I'm very optimistic. Advances in AI are rapidly changing what's possible, and we've already seen significant improvements that were unimaginable just a few years ago. As computational power continues to grow and we develop better models for understanding and processing human language and behavior, I believe AI will increasingly play a crucial role in enhancing healthcare efficiency and effectiveness. The potential to free up physicians' time and improve the quality of patient care is enormous. Beyond that, I see great potential in improving accessibility to care, moving beyond the necessity of visiting a human doctor for all medical needs. Imagine affordable care that’s always available and accessible from your phone.
How do you envision the future of AI in healthcare and the ultimate role for Cosign AI?
Physicians will always be limited by time when it comes to delivering optimal care for everyone. In an ideal world, spending more time with each patient would lead to better outcomes, but the reality of needing to see dozens of patients each day significantly limits this. AI and technology don't face time limitations, allowing them to handle repetitive or data-intensive tasks efficiently, which could otherwise burn out human healthcare professionals. Moreover, AI’s capabilities only improve over time.
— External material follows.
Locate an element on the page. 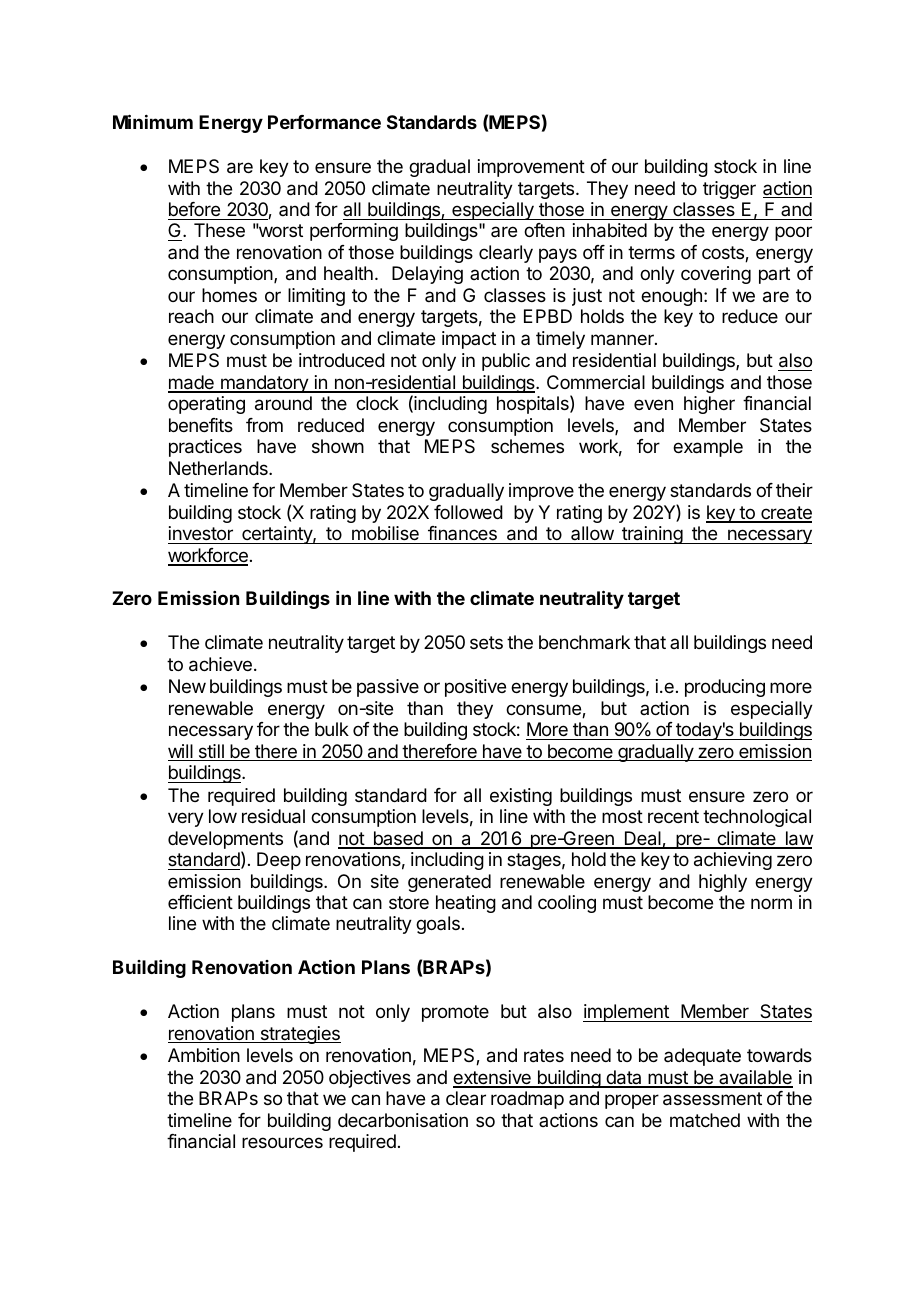 The image size is (924, 1308). achieve is located at coordinates (220, 664).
At Cosign AI, we view the integration of AI in healthcare as augmenting rather than replacing human work—think of Tony Stark and his Iron Man suit. AI excels at processing and managing information, performing tasks like formatting notes and consolidating data, which are crucial but don't necessarily require a medical degree.
This allows physicians to dedicate more time to the aspects of their work that benefit most from human touch. In a sense, we're restoring healthcare to its founding principles—direct and meaningful human interaction. AI should be a tool that empowers physicians to return to the essence of medical care, unburdened by the administrative load that has crept into the profession over time. The future we envision at Cosign AI is one where technology serves as a powerful ally in the healthcare process, enhancing the efficiency and quality of care for everyone involved.